I have an open-source dataset that I would like to use in a deep learning course, but the downside of using open-source datasets is that there are open-source solutions. I want to manipulate the data such that students cannot use previously trained architectures but enable them to undo the manipulation once the assignment is complete. This will allow them to compare their results to existing results on the same data.
Is it possible to manipulate the data such that the student will require a different neural network architecture than is optimal for the original dataset? In addition, is it possible to make it so the student can undo the manipulation and perform similarly well on the original dataset with their unique architecture?
One suggested is using an ill-conditioned matrix to manipulate the data and preserve the information, but it is not clear to me how you could use the inverse make the neural network architecture work on the original dataset (without retraining).
To be clear, it is known that, for the original open-source dataset:
The architecture to model the data exists and is publically available,
The trained model of (1) is publically available.

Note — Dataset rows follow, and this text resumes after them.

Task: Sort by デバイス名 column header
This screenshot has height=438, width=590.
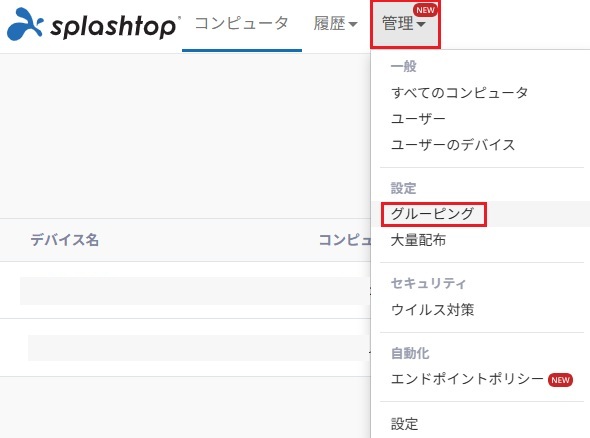Action: pyautogui.click(x=64, y=240)
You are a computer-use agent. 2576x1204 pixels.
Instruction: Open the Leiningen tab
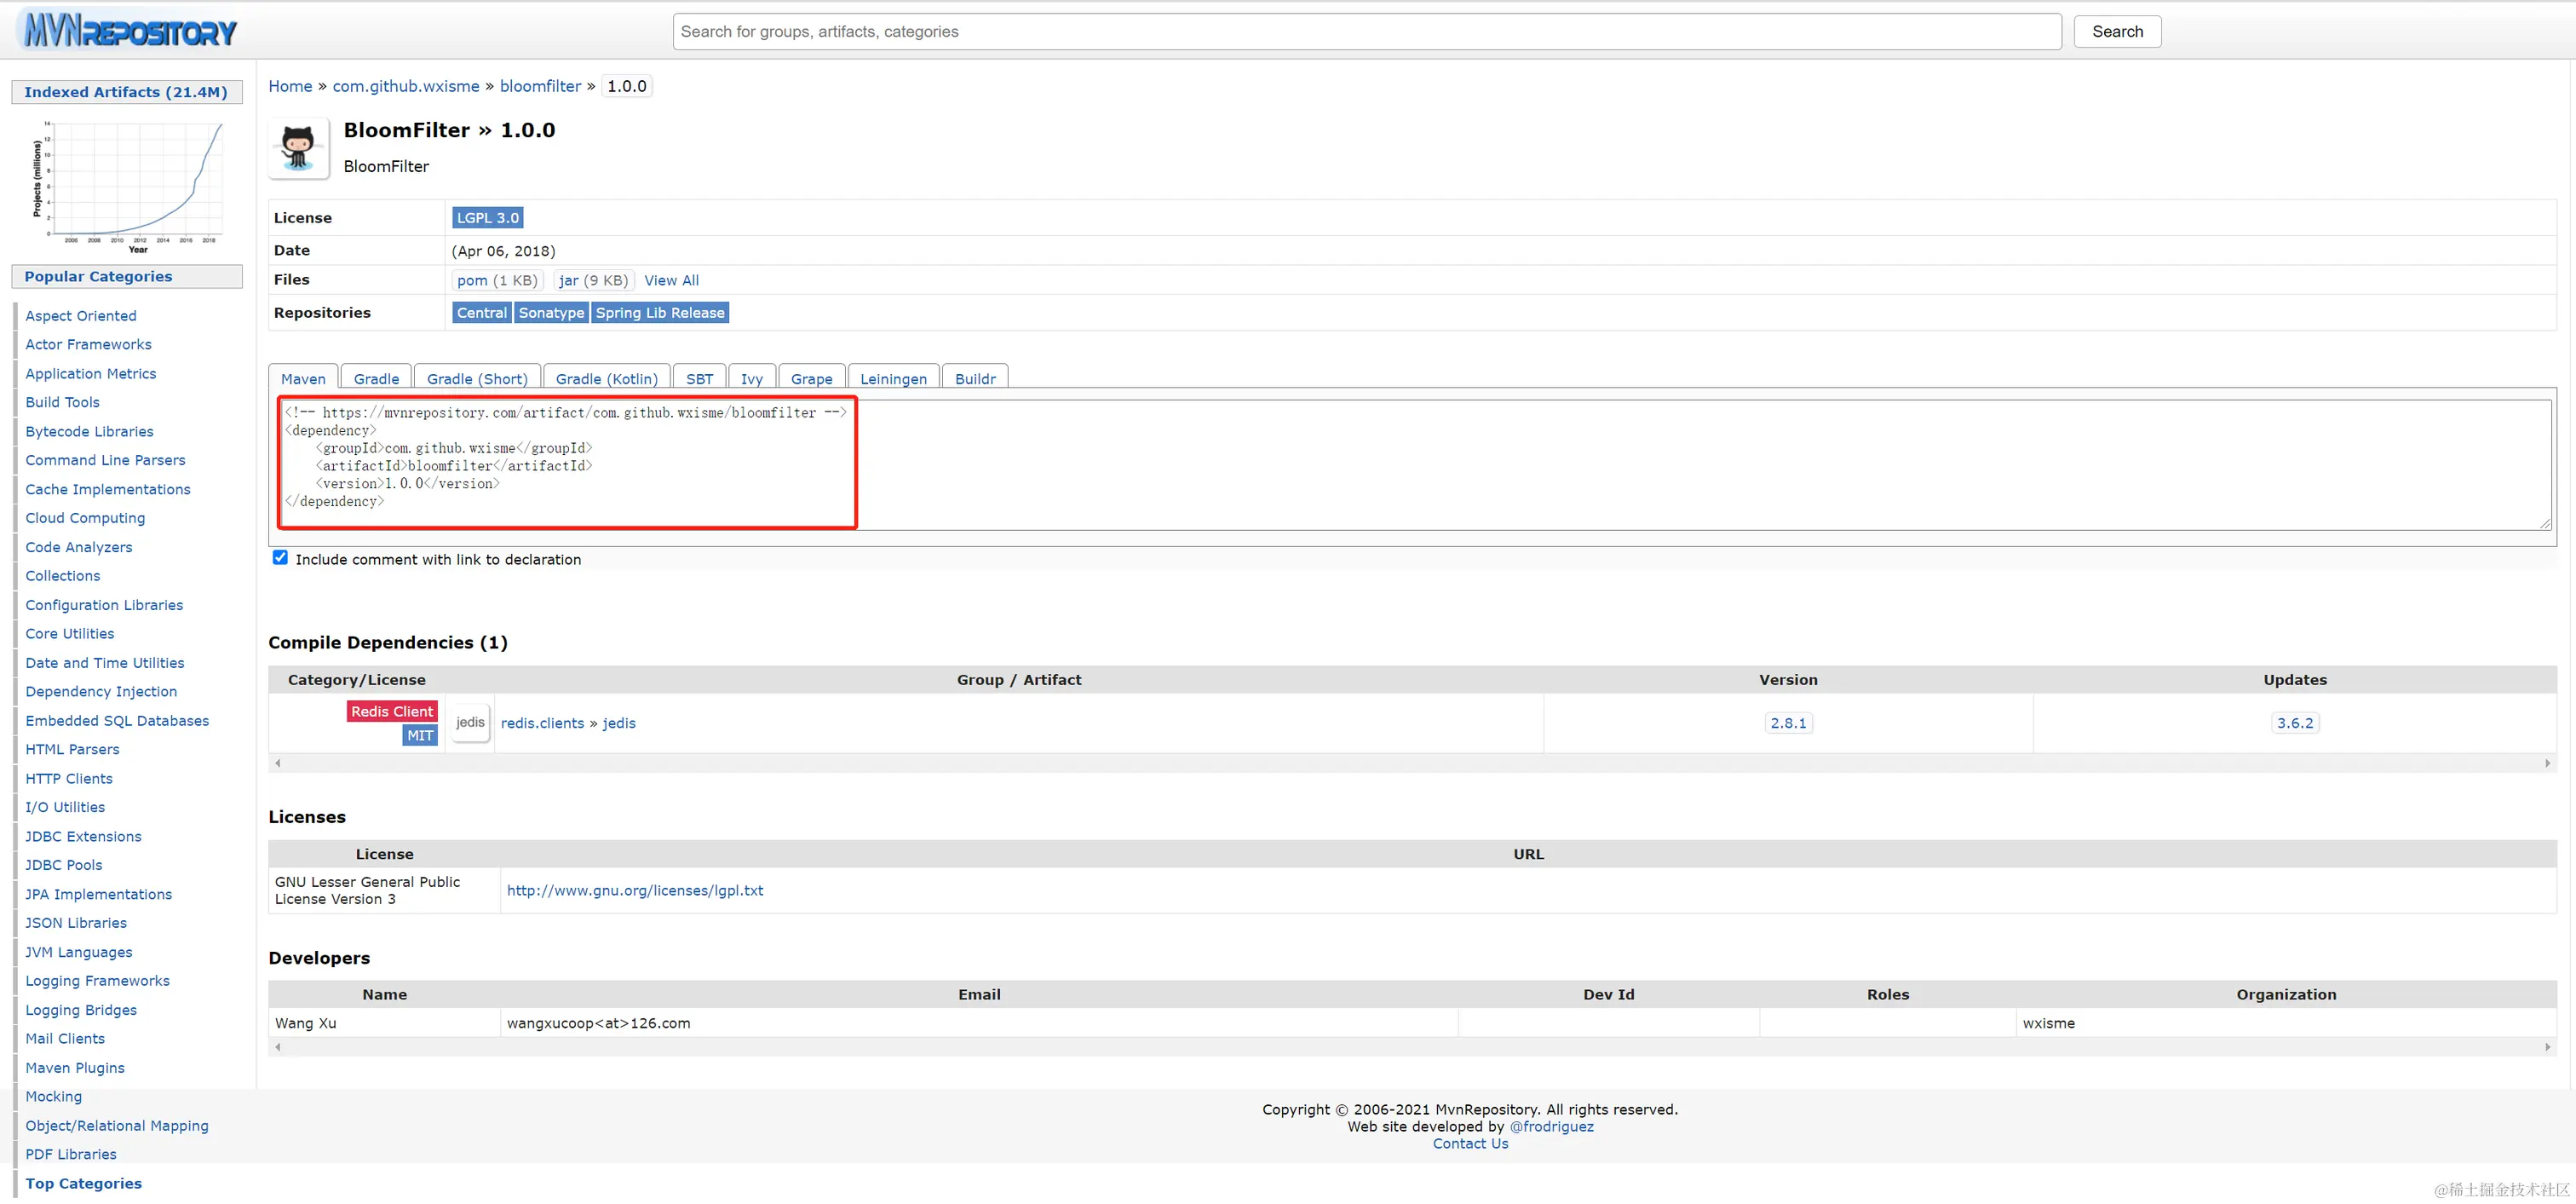(x=893, y=379)
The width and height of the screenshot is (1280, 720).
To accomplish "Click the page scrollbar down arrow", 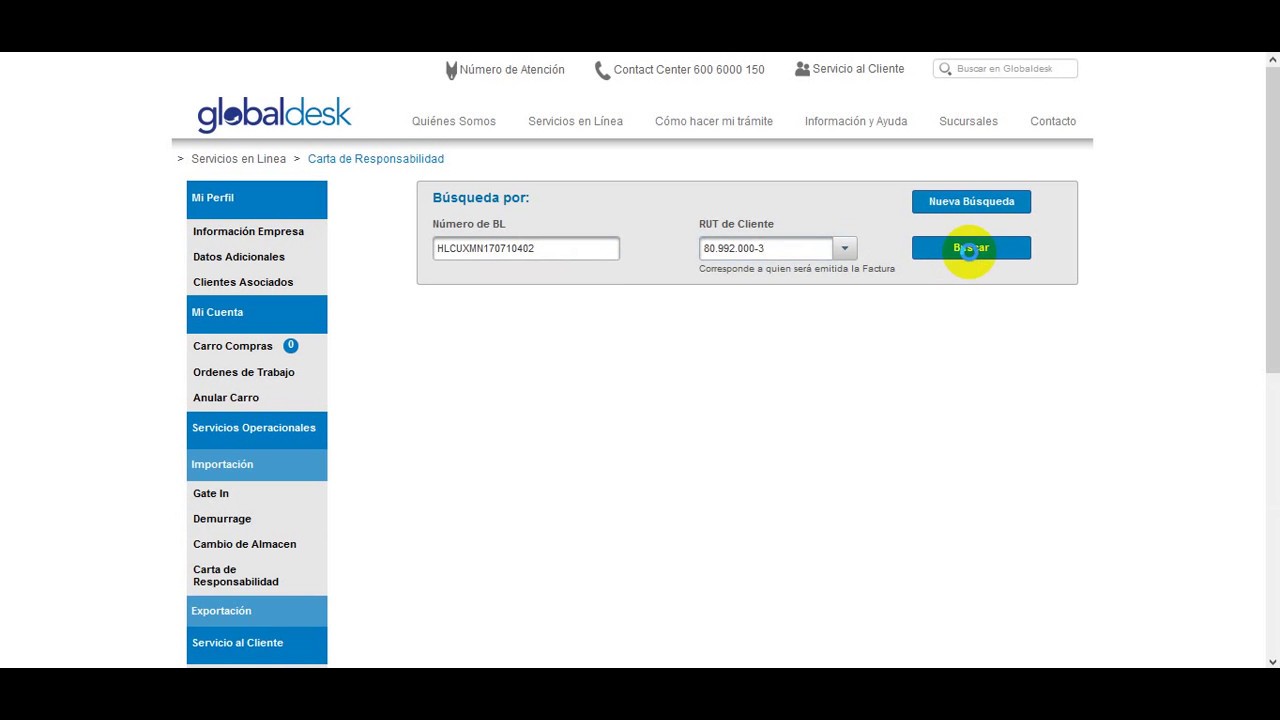I will (x=1272, y=661).
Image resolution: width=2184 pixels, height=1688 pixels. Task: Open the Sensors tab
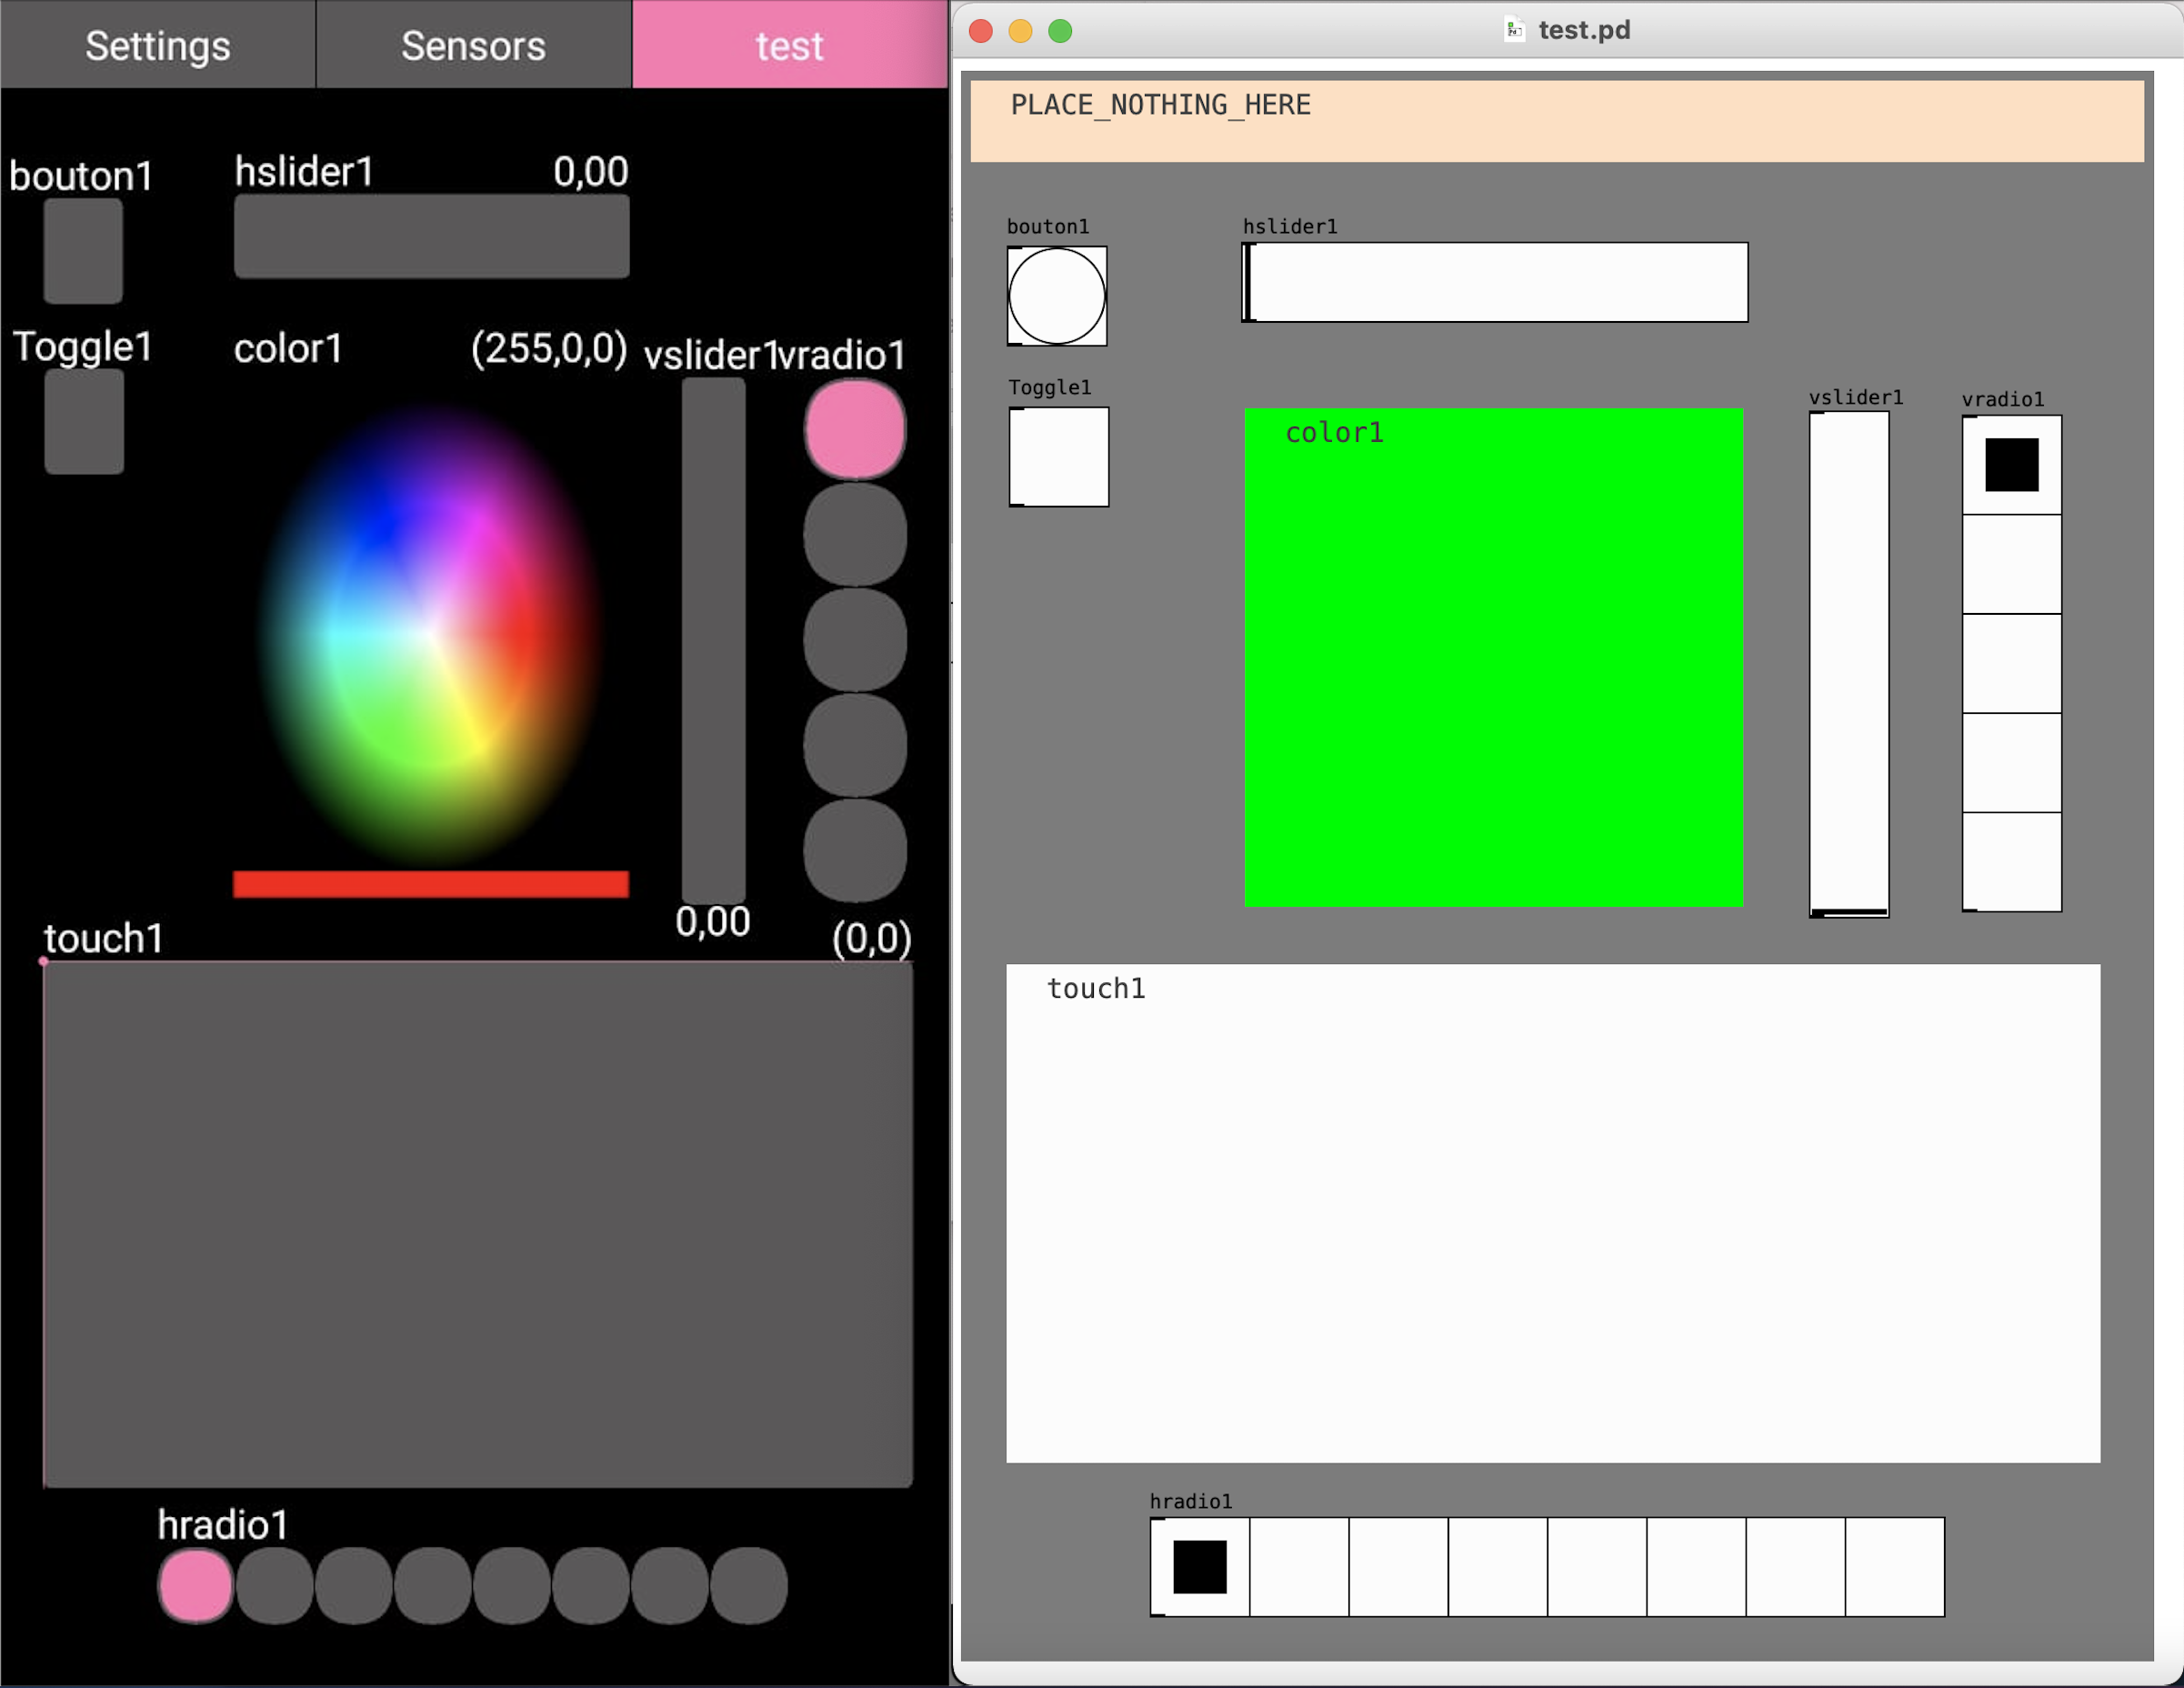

Therefore, I would like to transform the open-source dataset such that:
The student needs to figure out a new architecture that is not known,
As a consequence of (1), the student must train their model,
Without re-training the model, the student is able to apply a transformation (deducted from the original transformation) so their model works on the original open-source dataset.
The question is, what transform could be applied to the original data and how do you undo the transform in the trained model? There are a variety of datasets, including recordings, images, and numeric data for classification or regression.